Explain +var and -var unary operator in javascript

fakeguybrushthreepwood picture fakeguybrushthreepwood · Aug 25, 2012 · Viewed 7.2k times · Source

I'm trying to understand unary operators in javascript, I found this guide here http://wiki.answers.com/Q/What_are_unary_operators_in_javascript most of it makes sense but what I don't understand is how the following examples would be used in an actual code example:

+a;
-a;

To my understanding the +a; is meant to make the variable the positive value of a and the -a; is meant to make the variable the negative value of a. I've tried a number of examples like:

a = -10;
a = +a;
document.writeln(a);

And the output is still -10;

I've also tried:

a = false;
a = +a;
document.writeln(a);

And the output is 0;

What is a practical code example of these unary operators?

Answer

Guffa picture Guffa · Aug 25, 2012

The + operator doesn't change the sign of the value, and the - operator does change the sign.

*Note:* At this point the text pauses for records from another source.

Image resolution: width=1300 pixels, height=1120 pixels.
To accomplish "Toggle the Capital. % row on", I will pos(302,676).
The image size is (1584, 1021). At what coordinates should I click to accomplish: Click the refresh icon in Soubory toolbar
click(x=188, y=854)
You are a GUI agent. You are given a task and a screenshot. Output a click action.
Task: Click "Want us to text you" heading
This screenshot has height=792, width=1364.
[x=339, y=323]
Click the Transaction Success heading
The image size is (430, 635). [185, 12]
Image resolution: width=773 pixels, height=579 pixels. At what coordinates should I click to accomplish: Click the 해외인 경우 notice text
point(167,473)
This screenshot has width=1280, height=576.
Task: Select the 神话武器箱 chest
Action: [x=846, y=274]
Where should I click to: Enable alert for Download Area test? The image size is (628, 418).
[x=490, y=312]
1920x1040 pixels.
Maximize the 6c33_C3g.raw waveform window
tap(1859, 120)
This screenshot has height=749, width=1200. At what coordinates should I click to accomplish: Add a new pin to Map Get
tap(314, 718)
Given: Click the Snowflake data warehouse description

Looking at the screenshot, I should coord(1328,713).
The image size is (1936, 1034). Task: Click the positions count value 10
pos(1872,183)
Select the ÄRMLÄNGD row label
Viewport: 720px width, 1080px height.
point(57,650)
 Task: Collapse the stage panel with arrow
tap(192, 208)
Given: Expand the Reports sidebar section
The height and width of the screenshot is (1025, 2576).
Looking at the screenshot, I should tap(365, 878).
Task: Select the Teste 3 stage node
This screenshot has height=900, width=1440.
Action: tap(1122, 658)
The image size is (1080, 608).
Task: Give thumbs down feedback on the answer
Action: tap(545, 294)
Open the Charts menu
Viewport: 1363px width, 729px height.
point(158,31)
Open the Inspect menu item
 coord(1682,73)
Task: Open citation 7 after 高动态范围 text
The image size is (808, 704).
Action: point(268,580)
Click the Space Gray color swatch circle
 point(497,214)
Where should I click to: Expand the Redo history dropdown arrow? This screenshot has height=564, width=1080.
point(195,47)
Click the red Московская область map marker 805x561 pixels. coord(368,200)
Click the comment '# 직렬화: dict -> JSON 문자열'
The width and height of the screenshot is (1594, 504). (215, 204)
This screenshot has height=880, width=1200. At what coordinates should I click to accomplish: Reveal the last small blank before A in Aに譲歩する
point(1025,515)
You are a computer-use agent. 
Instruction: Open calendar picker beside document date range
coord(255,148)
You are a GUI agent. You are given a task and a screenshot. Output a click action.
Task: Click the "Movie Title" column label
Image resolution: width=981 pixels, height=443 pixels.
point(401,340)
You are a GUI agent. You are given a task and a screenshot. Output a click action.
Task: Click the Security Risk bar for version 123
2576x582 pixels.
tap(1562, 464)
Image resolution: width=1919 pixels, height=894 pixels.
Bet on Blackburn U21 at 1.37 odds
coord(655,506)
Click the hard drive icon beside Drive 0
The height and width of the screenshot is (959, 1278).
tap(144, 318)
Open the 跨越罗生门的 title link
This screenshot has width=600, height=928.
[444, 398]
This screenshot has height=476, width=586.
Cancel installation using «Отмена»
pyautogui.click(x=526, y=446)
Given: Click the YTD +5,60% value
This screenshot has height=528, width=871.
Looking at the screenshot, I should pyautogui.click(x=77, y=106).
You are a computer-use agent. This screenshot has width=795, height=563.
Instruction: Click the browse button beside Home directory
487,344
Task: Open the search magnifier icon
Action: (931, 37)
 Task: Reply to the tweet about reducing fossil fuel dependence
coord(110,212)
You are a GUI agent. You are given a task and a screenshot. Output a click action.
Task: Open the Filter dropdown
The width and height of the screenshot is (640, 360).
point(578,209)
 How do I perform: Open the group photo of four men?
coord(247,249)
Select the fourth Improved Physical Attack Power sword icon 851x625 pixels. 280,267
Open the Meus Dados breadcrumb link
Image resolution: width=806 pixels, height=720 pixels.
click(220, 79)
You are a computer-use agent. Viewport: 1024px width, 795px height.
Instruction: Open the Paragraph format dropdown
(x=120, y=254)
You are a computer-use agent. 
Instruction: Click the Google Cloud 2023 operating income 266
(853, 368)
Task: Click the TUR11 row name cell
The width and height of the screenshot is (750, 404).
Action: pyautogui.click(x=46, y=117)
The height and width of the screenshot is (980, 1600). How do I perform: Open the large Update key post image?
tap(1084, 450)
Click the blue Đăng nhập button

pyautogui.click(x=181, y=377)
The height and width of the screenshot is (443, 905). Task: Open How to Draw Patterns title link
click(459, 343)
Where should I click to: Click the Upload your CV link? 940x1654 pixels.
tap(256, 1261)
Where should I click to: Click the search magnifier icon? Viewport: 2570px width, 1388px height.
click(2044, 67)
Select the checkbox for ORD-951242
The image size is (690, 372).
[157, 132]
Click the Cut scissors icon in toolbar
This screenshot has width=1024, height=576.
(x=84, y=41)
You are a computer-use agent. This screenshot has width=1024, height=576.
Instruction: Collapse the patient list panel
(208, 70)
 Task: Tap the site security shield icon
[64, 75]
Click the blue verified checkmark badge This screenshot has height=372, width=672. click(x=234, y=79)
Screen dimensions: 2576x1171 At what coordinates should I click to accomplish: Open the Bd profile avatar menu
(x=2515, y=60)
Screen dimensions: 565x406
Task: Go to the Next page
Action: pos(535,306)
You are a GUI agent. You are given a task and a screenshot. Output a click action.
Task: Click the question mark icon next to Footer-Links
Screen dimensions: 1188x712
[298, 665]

The outcome of both operators depend on the sign of the original value, neither operator makes the value positive or negative regardless of the original sign.

var a = 4;
a = -a; // -4
a = +a; // -4

The abs function does what you think that the + opreator does; it makes the value positive regardless of the original sign.

var a =-4;
a = Math.abs(a); // 4

Doing +a is practically the same as doing a * 1; it converts the value in a to a number if needed, but after that it doesn't change the value.

var a = "5";
a = +a; // 5

The + operator is used sometimes to convert string to numbers, but you have the parseInt and parseFloat functions for doing the conversion in a more specific way.